American film producer

Samad Davis is an American film producer and director, He directed Three Can Play That Game, Love By Chance and Kings of Jo'burg.

== Early life ==
Samad was born and raised in Newark, New Jersey.

== Career ==
Samad began his film career in 2001 with "Comedy Only in Da Hood". In 2007, Samad directed Three Can Play That Game, a sequel to the 2002 movie, Two Can Play That Game.

To expand his work in Africa, he began in Ghana, where he directed the music video for Becca's "African Woman". His work won Music Video of the Year at the 2011 4syte Music Video Awards, a Ghanaian awards ceremony.

In 2011, Davis directed the music video for "Dadie Kye" by Samini, a Ghanaian dancehall artiste.

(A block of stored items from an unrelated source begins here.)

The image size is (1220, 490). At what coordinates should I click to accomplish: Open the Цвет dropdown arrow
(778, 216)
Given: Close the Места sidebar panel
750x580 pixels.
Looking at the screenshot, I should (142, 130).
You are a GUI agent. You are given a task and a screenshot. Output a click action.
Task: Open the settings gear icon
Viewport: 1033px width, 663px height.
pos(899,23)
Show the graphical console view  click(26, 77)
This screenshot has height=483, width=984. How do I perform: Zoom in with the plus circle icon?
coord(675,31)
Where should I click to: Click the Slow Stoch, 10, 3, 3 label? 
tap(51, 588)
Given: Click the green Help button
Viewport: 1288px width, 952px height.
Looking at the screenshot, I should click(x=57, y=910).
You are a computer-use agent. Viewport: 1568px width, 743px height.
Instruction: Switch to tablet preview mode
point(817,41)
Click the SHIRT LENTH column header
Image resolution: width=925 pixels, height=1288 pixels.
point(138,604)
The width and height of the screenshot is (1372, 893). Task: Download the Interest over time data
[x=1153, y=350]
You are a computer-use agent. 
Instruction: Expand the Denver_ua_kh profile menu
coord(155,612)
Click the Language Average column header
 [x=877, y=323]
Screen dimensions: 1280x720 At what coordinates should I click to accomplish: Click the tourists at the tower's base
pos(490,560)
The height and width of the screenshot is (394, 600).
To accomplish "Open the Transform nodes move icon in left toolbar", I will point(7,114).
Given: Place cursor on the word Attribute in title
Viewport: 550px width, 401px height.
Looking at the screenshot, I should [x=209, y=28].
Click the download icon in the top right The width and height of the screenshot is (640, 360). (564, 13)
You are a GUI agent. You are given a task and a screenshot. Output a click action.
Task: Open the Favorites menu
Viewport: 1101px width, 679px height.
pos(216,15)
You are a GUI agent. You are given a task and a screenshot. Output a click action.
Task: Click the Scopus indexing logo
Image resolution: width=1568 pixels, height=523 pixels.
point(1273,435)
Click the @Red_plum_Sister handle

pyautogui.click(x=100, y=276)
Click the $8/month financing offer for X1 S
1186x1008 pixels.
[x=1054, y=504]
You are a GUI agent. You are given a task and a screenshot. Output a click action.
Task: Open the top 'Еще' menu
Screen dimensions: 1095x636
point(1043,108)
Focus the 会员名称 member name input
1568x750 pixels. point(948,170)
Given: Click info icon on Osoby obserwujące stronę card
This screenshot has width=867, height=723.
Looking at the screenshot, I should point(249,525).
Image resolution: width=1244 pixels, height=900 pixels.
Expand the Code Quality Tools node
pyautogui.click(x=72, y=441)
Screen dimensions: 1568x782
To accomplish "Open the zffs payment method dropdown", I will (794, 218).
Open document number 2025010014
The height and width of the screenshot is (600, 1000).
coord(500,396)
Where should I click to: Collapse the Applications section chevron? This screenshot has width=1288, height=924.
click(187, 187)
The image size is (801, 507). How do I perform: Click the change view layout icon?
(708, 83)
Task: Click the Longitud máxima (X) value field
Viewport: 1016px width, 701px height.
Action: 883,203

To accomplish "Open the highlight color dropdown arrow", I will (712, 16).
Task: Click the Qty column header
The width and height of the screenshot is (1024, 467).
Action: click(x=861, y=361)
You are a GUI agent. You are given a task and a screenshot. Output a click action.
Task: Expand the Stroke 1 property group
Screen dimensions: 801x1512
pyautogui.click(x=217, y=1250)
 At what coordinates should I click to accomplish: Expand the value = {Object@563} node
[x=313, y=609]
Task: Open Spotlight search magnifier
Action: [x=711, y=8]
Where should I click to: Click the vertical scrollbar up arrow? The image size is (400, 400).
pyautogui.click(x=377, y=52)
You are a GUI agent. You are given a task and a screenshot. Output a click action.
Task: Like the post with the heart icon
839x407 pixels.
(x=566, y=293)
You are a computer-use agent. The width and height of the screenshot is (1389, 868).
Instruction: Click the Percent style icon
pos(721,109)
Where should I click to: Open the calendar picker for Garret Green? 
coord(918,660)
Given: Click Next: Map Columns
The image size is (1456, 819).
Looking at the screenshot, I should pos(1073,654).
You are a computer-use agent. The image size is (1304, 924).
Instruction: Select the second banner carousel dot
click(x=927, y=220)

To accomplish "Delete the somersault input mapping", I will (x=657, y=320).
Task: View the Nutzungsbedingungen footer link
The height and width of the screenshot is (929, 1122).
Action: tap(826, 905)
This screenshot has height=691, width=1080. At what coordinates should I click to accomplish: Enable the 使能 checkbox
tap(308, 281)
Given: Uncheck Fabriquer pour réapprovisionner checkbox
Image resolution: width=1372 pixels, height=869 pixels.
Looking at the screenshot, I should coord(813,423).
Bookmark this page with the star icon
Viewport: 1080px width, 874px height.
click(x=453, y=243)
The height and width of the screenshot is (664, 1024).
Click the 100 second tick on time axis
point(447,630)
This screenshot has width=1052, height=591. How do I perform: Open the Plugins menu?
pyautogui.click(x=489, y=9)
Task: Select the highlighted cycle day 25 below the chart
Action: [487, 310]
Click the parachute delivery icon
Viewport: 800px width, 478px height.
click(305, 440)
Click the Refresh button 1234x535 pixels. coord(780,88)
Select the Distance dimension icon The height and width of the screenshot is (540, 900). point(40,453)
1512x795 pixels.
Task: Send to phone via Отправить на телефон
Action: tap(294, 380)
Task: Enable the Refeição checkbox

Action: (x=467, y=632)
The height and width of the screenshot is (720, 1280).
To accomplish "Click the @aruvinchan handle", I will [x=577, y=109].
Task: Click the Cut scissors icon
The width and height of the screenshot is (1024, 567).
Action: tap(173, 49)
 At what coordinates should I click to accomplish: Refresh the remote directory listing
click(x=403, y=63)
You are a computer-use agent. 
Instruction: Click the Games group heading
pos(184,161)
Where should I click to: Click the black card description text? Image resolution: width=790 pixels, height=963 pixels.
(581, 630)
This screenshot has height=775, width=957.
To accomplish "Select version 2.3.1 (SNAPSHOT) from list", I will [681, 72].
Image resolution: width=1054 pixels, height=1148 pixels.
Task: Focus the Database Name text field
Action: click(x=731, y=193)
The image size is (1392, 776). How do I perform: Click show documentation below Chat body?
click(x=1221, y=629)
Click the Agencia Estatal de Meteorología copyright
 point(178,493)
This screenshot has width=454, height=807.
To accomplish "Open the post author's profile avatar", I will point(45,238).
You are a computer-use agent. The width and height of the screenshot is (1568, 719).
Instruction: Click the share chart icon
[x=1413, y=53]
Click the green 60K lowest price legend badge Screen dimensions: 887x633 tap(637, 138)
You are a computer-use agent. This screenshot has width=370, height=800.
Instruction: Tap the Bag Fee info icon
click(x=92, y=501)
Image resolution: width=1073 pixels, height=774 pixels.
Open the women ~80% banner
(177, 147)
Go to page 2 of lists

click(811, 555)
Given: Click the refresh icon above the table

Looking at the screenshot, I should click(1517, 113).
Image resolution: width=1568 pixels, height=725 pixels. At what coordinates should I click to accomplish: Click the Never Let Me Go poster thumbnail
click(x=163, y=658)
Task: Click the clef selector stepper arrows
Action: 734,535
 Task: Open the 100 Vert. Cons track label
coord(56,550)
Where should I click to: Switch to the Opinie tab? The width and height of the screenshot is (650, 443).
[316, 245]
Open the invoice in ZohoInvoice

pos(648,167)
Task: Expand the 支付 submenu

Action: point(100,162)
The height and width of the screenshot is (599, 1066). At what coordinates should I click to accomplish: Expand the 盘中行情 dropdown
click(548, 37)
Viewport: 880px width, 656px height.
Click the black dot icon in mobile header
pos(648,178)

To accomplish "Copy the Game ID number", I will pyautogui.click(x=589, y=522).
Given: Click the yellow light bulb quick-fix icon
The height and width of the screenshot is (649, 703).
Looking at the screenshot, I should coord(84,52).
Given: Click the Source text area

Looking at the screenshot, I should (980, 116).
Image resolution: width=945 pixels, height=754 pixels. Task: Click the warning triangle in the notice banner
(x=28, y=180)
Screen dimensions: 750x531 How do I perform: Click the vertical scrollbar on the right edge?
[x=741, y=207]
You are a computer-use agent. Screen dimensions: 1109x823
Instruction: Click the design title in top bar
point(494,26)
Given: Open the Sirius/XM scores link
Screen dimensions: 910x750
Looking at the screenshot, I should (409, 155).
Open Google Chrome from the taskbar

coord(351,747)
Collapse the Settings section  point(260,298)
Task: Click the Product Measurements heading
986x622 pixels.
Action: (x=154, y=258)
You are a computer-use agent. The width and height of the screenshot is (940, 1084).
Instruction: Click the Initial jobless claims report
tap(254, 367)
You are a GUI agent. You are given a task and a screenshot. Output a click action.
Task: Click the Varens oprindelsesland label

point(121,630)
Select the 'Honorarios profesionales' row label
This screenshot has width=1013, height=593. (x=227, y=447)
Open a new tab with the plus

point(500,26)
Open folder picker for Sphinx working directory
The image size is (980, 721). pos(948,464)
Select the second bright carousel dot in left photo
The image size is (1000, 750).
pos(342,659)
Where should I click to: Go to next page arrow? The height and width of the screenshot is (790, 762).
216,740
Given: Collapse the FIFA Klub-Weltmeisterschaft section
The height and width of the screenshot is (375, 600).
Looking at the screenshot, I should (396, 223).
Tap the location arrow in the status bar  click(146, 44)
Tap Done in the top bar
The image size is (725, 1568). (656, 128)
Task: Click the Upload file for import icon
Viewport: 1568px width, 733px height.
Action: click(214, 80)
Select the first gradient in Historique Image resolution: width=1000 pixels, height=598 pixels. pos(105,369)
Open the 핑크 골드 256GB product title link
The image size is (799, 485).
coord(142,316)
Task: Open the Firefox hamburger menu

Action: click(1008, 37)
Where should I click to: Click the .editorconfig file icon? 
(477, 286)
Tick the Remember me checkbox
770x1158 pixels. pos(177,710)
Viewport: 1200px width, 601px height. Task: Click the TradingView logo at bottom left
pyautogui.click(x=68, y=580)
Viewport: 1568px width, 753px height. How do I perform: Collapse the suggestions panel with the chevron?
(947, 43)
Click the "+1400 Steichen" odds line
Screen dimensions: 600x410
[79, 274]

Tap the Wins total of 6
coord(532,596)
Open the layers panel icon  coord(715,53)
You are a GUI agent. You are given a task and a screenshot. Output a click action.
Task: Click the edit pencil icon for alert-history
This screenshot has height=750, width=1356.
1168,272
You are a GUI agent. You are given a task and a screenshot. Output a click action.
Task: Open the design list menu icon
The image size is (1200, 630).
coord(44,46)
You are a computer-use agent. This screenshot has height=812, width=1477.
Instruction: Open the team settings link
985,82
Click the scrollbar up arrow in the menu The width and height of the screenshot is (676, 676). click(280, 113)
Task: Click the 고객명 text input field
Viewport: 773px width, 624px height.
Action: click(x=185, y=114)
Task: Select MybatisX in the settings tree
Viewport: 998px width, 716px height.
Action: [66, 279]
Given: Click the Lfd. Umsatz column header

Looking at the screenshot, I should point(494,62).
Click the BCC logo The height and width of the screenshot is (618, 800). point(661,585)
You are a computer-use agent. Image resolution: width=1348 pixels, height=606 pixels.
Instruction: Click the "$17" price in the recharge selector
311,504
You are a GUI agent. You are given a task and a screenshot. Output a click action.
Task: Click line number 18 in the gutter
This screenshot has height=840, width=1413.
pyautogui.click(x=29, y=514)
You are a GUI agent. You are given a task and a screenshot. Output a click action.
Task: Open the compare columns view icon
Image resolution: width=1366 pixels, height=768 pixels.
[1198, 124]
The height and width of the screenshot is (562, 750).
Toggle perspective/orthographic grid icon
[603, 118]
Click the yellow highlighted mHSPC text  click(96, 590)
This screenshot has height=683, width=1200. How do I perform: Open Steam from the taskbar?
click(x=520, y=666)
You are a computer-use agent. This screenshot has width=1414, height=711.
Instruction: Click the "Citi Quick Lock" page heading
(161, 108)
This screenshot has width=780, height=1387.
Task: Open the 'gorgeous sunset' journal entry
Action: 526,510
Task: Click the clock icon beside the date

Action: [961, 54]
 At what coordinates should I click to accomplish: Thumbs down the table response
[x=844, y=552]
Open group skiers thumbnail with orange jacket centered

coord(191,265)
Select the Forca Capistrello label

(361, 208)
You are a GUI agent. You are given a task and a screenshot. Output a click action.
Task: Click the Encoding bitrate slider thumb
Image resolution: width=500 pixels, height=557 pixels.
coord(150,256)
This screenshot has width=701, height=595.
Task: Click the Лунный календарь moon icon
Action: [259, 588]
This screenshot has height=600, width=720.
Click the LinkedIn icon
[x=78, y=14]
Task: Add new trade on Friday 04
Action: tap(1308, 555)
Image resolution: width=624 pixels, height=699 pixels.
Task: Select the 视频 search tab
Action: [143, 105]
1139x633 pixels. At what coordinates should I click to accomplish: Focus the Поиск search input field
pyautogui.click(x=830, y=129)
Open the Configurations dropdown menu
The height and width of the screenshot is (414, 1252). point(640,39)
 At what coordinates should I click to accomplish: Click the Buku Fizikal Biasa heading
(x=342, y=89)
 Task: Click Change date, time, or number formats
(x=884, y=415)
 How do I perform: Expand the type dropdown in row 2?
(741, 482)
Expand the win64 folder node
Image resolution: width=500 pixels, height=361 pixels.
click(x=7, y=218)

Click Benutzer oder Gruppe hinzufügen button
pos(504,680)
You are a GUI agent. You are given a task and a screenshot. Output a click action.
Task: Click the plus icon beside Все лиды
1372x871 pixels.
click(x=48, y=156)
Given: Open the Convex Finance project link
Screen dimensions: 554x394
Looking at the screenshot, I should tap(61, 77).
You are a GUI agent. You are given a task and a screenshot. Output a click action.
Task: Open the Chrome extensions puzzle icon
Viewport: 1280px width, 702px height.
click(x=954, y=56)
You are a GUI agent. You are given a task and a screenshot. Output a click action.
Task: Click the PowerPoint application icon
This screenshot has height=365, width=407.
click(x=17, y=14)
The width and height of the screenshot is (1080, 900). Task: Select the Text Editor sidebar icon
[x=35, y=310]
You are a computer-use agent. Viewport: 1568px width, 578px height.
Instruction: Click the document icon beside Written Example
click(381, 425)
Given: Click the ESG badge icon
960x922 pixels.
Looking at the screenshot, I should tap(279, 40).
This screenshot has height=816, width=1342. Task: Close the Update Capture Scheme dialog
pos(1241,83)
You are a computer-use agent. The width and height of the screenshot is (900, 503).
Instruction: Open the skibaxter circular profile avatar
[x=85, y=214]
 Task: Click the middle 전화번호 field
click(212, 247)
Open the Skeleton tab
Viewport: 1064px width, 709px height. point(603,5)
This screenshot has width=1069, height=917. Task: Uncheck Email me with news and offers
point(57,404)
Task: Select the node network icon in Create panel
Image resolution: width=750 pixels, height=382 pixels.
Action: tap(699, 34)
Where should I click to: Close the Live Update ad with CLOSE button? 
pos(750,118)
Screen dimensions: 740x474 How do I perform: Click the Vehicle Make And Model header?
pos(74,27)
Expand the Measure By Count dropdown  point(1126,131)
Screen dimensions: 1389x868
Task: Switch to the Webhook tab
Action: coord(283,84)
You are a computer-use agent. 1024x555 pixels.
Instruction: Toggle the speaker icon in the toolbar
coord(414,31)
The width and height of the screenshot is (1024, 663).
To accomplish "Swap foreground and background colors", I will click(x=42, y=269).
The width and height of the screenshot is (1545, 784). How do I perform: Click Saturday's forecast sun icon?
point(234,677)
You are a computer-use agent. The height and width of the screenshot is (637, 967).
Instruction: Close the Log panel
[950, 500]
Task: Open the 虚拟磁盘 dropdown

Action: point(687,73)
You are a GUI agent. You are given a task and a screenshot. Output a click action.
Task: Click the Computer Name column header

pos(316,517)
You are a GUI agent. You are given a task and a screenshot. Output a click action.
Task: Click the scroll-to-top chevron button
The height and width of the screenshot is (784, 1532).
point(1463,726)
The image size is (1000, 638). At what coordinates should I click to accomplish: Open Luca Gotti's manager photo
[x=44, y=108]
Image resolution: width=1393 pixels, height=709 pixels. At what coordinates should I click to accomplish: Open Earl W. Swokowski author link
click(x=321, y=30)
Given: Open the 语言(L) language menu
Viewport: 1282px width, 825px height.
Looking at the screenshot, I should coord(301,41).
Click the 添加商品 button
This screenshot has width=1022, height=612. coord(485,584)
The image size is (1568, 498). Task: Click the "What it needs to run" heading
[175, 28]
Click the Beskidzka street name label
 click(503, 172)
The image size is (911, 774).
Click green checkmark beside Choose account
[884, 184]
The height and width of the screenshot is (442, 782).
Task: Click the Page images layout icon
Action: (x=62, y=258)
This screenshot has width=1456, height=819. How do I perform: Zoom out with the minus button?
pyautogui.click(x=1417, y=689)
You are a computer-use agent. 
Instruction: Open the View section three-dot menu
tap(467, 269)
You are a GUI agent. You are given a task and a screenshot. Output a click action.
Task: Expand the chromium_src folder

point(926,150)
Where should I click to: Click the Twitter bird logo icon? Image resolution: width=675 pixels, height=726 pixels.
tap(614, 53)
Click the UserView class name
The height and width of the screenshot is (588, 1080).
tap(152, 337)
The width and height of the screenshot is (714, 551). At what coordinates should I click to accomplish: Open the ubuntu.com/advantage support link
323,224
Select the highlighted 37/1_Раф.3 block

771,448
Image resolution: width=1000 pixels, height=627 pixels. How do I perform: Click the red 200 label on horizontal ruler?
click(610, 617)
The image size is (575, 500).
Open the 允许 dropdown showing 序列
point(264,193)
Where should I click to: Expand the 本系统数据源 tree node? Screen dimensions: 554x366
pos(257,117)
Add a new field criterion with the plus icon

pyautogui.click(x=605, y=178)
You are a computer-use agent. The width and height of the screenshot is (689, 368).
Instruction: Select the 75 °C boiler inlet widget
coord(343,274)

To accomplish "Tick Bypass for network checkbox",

The video was awarded Most Gifted Ragga Dancehall Video at the Channel O Music Video Awards in 2011 and gave Ghana its first Channel O Music Video Award.

In 2013 his professional journey in television began when he launched his first TV show in the South African market, the Top Actor SA (later renamed Top Actor Africa) as a reality show on the African feed of cable channel BET to discover acting talent in Africa.

He directed and released Love By Chance in 2017. It featured at the Carthage Film Festival, the Greater Cleveland Film Fest as well as the American Black Film Festival. That same year the film won the Best International Feature Film at the Urban Mediamakers Film Festival.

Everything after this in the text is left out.